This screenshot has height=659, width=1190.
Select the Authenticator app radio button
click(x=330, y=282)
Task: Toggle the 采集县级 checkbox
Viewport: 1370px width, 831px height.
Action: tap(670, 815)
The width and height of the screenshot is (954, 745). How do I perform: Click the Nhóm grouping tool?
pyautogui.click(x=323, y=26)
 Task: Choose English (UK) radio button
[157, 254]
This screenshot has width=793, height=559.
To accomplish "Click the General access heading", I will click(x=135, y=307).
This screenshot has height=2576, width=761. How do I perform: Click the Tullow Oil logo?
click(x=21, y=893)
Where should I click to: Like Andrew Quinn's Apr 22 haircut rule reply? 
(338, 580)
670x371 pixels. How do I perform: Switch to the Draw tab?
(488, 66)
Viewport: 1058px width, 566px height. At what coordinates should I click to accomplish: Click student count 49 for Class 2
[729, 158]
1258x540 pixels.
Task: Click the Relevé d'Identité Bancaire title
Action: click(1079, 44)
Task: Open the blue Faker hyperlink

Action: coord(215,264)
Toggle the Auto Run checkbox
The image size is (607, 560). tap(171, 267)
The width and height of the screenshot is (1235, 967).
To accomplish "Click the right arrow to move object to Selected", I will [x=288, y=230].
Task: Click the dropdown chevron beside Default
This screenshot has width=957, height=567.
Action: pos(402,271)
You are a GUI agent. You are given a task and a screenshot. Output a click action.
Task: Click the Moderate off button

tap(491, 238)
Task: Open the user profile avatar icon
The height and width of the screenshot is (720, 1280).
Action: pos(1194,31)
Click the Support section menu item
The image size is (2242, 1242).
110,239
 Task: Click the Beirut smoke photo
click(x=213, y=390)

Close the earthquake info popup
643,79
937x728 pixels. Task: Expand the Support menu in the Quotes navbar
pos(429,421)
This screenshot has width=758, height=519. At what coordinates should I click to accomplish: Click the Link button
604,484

□ □ □

◆ **Assigned task**: For the word "will", tally the lines above that hold it and answer with the number alone.

◆ **Answer section**: 2